Ins And Outs Of Commodity Futures Trading
Over the years a lot of people have made a killing in the commodity futures trading markets. This is one of a small number of investment areas where huge profits can be made with a limited amount of capital, in a relatively short period. However, on the other side of the coin, many people have lost money, consequently commodity futures trading has a poor reputation, being considered too much of a risk by the average person. But at the end of the day, commodity trading is only as risky as you make it.
Those traders with the get rich quick mentality have the highest probability of losing, because they take risks. If you are more cautious, have a business approach to your trading instead of looking at it as a big roulette table, and can settle for a moderate return, the risk is minimised. Then the pendulum swings toward a probable success.
Futures trading is a process whereby you trade commodities. It is different to other investments, in that you do not actually own or buy anything. What you are doing is speculating on the possible future direction of the price of a commodity that you are trading. This is like having a bet on predicting which way prices will go. The terms buy and sell are merely indicators of what directions you expect the future price to take.
As an example, if you were speculating in wheat, and you thought the price might go higher in the future, then you would purchase a futures contract. There is never a shortage of buyers and sellers for any trade. Neither of the two people involved actually has to own any wheat to be able to trade. However, the trader does need to have sufficient funds in his broker account, to pay any losses should money be lost on the trade.

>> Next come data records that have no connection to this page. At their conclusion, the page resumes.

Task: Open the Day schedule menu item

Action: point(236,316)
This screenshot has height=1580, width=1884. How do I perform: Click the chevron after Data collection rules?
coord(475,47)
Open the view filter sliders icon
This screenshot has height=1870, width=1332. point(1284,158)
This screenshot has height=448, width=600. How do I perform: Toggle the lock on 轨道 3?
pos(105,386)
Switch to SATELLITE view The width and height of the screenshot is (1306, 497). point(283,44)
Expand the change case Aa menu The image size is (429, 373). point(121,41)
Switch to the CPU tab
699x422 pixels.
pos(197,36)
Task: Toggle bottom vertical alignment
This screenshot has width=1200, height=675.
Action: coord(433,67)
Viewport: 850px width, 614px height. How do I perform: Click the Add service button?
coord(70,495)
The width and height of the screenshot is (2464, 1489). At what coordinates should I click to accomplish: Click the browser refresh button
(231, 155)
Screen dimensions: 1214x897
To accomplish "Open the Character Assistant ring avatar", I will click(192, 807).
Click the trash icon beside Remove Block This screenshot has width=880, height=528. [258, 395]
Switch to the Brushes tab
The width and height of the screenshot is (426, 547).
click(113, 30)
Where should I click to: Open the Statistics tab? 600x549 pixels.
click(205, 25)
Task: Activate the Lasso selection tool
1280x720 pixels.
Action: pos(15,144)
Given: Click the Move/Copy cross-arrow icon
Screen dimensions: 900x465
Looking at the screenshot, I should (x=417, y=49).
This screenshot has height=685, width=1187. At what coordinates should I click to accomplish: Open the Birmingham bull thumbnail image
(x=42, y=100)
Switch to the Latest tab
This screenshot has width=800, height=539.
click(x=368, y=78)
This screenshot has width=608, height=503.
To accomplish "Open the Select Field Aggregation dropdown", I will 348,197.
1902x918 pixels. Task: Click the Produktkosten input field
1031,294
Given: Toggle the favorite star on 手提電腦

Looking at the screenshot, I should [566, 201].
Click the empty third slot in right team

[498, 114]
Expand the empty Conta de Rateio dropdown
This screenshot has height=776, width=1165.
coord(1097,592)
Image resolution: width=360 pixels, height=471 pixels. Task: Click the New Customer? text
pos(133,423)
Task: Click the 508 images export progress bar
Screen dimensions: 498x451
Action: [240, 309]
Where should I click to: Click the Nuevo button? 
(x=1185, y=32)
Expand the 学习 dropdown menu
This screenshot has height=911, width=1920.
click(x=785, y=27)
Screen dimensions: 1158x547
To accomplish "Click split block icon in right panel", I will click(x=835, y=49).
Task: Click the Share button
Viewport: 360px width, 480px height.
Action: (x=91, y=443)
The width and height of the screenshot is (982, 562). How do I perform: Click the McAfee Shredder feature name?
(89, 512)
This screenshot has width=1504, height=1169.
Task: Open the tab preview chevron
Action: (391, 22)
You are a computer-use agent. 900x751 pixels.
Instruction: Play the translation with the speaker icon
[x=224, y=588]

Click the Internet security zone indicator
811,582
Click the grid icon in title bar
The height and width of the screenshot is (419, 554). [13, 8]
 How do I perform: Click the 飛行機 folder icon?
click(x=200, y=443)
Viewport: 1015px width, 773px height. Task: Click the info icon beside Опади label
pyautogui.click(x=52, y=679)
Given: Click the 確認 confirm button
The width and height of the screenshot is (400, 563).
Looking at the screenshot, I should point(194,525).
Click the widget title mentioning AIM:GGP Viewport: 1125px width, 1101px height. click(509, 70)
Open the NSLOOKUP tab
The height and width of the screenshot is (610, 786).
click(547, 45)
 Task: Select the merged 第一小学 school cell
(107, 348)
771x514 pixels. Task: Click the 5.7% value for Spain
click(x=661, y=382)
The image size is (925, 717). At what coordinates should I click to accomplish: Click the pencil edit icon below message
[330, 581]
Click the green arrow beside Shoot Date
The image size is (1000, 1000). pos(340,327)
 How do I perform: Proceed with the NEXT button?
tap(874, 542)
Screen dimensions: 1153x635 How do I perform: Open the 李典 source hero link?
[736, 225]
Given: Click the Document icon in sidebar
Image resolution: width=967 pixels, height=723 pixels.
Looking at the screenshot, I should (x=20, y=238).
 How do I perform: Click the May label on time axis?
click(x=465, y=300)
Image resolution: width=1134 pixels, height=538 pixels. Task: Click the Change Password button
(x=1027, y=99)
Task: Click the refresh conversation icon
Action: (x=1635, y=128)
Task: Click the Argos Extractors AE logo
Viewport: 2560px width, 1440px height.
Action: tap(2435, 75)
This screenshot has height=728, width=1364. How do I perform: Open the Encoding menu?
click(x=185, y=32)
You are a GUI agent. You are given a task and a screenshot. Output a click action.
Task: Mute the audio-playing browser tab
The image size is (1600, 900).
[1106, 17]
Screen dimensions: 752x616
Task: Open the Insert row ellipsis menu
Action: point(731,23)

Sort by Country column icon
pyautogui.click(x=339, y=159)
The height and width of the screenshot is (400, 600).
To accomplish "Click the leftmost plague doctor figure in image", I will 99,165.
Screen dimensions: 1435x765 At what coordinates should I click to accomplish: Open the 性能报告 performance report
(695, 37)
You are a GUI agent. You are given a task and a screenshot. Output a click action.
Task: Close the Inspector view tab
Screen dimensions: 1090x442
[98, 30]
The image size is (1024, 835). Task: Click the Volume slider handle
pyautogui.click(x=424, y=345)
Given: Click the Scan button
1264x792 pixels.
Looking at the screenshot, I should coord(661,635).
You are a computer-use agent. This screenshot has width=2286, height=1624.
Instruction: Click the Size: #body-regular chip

One participant in the transaction could be a primary producer such as a cane farmer, who has a field of sugar cane growing on his farm. But the crop won’t be ready for harvest for two months, during which time the price could go down, so he sells a future contract which is equivalent to the size of his expected crop, and then supplies the sugar cane to fulfil his obligation under the terms of the contract. Immaterial to how sugar cane prices change in the next two months, he will be paid the current price.
Apart from agricultural commodities, you will find futures for financials, and currencies plus other intangibles. Every futures market will have consumers plus producers who need to lessen their risk of price inflation or fluctuation respectively. The speculators, who don’t actually deal in any of the physical commodities, provide the liquidity.
Instead of taking or making a delivery, a speculator is simply offsetting a position before the expected future delivery date. Dependent on which way the price moves he will either gain or lose, hence the term speculate.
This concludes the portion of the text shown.